Viele Bühnen sind wie etwa auf dem Melt!-Festival nach Sponsoren benannt und tragen Namen wie „Converse Main Stage“. Zwischen den Bandpausen kann man sich dann in Werbezelten beim Wettdrehen von Zigaretten oder Kondom-Tombolas mit wenig subtiler Werbung berieseln lassen. Dass diese Marken Festivals sponsorn, ist nur allzu verständlich, schließlich lässt sich so ein alternatives cooles Image aufbauen, das mit der Realität oft wenig zu tun hat.
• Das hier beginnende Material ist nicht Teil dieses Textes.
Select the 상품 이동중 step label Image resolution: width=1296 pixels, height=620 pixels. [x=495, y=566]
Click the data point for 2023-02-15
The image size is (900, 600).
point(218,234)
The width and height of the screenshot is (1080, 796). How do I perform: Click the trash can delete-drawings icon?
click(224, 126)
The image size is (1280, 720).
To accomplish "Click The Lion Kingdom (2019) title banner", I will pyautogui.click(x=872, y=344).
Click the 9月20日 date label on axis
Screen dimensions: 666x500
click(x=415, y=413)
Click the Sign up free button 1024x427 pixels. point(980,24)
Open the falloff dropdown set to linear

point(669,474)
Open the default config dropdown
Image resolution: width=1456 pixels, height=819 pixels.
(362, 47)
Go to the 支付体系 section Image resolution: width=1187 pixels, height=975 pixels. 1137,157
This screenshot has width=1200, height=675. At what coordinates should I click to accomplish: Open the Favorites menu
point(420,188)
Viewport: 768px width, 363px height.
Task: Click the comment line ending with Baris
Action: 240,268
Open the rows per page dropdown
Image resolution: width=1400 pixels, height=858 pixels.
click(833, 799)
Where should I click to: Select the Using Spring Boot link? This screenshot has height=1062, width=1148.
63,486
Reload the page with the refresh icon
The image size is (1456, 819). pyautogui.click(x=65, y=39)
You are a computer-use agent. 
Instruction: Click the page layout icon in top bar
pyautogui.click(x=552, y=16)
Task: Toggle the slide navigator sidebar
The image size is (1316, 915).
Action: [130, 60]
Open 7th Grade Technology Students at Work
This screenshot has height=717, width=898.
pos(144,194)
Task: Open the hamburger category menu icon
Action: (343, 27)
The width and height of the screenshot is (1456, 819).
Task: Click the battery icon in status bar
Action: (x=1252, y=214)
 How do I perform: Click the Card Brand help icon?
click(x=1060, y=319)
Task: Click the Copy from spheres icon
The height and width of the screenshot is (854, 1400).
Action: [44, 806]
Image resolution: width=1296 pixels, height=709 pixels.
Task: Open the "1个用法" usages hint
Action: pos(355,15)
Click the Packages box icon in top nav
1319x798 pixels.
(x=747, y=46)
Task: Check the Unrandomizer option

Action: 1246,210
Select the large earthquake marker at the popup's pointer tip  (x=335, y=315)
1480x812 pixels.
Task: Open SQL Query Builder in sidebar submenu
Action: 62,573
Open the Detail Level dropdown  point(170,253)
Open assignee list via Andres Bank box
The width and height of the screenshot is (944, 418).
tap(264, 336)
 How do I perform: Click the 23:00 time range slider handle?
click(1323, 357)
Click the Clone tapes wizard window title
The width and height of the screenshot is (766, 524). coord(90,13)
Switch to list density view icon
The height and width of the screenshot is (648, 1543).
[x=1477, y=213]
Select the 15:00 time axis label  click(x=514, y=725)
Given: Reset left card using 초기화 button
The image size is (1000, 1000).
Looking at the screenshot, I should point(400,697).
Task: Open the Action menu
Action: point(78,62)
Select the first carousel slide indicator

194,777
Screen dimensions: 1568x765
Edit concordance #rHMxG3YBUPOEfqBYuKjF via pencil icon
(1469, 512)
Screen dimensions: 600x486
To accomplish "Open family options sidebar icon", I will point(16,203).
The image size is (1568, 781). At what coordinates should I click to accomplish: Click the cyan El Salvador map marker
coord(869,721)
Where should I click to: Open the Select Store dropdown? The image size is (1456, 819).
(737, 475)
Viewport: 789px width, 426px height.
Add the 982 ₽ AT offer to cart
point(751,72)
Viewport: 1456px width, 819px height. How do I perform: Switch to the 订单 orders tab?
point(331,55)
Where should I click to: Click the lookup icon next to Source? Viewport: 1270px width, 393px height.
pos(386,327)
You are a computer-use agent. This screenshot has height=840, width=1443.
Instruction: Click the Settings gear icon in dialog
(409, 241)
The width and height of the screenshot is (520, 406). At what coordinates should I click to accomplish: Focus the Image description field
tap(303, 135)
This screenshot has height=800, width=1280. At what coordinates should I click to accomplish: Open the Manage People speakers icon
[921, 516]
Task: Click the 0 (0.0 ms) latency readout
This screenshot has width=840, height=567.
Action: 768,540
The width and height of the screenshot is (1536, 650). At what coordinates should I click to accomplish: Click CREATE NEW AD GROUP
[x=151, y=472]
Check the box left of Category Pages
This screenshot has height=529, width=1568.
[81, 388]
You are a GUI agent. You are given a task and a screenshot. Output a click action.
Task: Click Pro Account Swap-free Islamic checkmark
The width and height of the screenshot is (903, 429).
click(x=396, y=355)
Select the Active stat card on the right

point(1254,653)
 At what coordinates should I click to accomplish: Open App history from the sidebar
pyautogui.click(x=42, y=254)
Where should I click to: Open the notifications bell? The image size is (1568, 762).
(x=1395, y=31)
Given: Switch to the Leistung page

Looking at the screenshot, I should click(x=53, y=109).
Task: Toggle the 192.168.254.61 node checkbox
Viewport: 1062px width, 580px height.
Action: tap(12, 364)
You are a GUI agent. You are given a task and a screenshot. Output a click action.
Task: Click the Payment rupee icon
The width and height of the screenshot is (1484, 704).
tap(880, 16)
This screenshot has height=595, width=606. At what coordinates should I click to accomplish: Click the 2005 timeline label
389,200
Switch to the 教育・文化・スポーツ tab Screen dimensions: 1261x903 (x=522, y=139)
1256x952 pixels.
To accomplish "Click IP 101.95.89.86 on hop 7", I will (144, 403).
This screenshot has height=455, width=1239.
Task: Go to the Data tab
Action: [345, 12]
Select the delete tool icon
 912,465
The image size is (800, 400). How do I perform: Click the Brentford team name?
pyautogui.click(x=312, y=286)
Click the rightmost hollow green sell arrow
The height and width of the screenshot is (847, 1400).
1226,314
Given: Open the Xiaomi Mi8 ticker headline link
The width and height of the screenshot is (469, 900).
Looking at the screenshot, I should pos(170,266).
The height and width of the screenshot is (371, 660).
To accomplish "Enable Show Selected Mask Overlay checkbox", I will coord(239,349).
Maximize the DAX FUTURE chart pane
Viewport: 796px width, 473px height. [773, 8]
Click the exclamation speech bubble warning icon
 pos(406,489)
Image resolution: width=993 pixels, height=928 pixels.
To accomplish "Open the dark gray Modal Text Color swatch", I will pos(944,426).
Klar, es gibt Schlimmeres, als dass immer mehr Menschen sich im Sommer auf Festivals vergnügen und die alte Leier, von wegen früher war alles besser, möchte auch niemand mehr hören. Ich würde mir jedoch wünschen, dass mit dem gesteigerten Interesse für Festivals auch ein gesteigertes Interesse für Musik abseits des derzeitigen Einheitsbreis einhergehen würde. Diejenigen, die diesen Sommer gerne auf Festivals zu Avicii und David Guetta tanzen wollen, sollen dies meinetwegen tun – aber lasst doch dann bitte die alberne Hippie-Verkleidung weg, danke.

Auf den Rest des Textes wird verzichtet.